My hands were literally tied or I would have slapped the man silly with his penchant for understatements. He could have used his time better penning etiquette books for socially inept dummies.

Sure enough as soon as the car lurched to a stop Prithvi bounded out to hold the car door open for me. As if I was handing extra credits out for gallantry.


The car stopped at a private airstrip.

A plane in white and blue provided a large clue as to what my next mode of transport was to be.

“When I get out you watch your back,” was my verdict once I could get my lower jaw to snap back in place.


“We are taking you to our ancestral home in Bihar. I don’t think you have ever been there.” Virendra volunteered this information. With a bound and a leap he boarded and headed for the cockpit to confer with the pilot.

Prithvi helped me board. No wonder he had untied my legs. The maneuver was tricky enough with my hands still tied.

“Why Bihar? Why not a destination wedding at some exotic locale? That’s the in-thing these days. The Annual Report of the company said record breaking profits-”

“Is that what you’d like?”

As if my preference mattered. I ignored Prithvi’s question making a pretense of looking about.
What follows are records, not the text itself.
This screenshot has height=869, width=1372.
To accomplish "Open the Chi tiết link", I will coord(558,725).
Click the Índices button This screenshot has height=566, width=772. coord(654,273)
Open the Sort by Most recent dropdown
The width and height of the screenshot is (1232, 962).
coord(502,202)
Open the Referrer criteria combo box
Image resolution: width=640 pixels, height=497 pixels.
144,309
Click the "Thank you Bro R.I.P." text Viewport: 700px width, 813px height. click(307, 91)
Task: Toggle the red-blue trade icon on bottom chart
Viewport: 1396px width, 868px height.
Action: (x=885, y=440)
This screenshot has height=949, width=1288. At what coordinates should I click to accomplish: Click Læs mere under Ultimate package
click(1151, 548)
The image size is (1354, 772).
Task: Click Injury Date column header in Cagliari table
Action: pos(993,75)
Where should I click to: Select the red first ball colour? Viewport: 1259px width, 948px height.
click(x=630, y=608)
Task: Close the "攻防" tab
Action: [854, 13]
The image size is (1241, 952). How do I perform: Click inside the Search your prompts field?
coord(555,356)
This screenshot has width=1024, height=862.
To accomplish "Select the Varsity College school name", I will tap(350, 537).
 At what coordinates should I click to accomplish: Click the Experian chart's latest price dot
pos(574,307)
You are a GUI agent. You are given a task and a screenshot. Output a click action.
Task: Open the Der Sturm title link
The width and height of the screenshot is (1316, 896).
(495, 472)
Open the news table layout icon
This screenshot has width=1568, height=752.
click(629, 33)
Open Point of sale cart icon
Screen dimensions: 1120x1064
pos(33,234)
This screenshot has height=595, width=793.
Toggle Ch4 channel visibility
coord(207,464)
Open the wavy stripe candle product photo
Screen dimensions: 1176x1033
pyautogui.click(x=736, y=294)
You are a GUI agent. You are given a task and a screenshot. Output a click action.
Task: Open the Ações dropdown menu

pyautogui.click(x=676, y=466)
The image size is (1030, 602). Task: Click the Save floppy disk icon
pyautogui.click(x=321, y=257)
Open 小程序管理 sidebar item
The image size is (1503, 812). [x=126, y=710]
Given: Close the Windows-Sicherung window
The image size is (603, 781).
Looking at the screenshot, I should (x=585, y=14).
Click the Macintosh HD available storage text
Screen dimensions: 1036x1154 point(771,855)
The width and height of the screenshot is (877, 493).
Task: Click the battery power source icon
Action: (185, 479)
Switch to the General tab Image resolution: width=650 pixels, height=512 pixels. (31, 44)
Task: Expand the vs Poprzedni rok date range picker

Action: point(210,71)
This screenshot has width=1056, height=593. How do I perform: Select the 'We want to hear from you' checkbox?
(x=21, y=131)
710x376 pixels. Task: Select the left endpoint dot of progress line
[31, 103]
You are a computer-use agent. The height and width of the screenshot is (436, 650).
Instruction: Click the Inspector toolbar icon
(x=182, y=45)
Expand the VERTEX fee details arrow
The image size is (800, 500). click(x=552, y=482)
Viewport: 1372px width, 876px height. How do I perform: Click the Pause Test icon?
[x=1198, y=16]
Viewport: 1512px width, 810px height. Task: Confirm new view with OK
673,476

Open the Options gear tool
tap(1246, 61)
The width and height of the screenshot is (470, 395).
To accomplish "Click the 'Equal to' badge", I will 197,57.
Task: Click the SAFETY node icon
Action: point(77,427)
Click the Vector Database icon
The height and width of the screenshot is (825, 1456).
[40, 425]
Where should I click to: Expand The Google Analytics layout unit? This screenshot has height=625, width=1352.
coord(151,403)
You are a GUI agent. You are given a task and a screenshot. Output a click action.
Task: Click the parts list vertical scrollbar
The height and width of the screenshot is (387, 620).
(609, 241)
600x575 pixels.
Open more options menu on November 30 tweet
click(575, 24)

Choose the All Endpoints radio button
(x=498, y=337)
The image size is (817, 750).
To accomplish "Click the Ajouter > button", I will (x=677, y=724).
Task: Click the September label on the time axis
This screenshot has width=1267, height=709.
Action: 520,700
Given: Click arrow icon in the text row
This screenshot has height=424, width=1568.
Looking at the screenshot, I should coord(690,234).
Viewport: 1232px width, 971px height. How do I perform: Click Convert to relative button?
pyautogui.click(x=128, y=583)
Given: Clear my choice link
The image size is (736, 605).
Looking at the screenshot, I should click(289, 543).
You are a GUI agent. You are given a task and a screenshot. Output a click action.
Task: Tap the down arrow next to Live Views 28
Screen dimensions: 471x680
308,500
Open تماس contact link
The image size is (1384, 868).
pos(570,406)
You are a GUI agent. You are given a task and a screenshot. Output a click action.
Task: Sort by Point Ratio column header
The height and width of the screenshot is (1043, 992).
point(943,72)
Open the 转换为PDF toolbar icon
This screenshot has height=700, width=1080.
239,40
“Where’s Babita?” The Air Hostess was conspicuous by her absence. “Should I assume no refreshments are to be served on this flight?”

“Are you hungry?”

The last square meal I had eaten was breakfast and that was a glass of milk at six in the morning. I had been that eager to run to ground.

Only look at how things panned out. I was to be dropped like a wrecking ball in the middle of the festive occasion and well on my way to smashing it.


“Make no mistake I am naming you accessory to this crime when I file charges.”

Prithvi was annoyed, “someday remember to thank me you ungrateful wretch.”

“You Want Thanks?” I fumed. My hands fisted in futile rage. “Do you have any idea how I will feel to see Virata looming over my head?”

“How do you know we are taking you to meet Virata and not Rajveer?” Prithvi asked bestowing a penetrating look and my gaze darted away self-conscious.


Call me cynic but I could not help labeling myself Curse that returned to haunt.

I am an author, and know well this little proclivity editors have. They want one to start from the start and end at the finish. No flashbacks to mess up the reader’s comprehension. But life is rarely that.

My past was resurrected. I would have to roll with the punches.


Chapter 2


With the end in sight of a game the longest snake latches its fangs on your piece. While opponents are merrily climbing the tallest ladders!


Oh God deliver me from the do-gooders!

That should have been my prayer. Right after the one about steering clear of all emotionally challenged men like my Ex.


The Haveli built along the lines of a palace was a living fossil of the times when Zamindars reigned overlords in Bihar. Marble maidens with exaggerated bust and booty sizes frolicked in water fountains. More arched windows and domed roves than any eyesore I had seen outside of movies.

The landscaped gardens dotted with colorful sun umbrellas and the gigantic swimming pool feature with water slides in eye catching colors made my eyes light up. Please, pretty please… my inner child begged gleefully for a swimsuit and unlimited pool access.

This place could have easily passed for a five star holiday resort with no demands from the authorities to inspect its papers.

Instead they would have saluted and fawned over it as nauseatingly as the durban who ushered us into its stately interiors.

Had nobody bothered to inform the man we were well into the sixty fifth year of independence?


Inside the house the light was dim and it took me time to adjust.

The house was cooler at the least by five degrees a welcome relief from the tropical grill roasting the earth outside. It smelled invitingly fresh and airy.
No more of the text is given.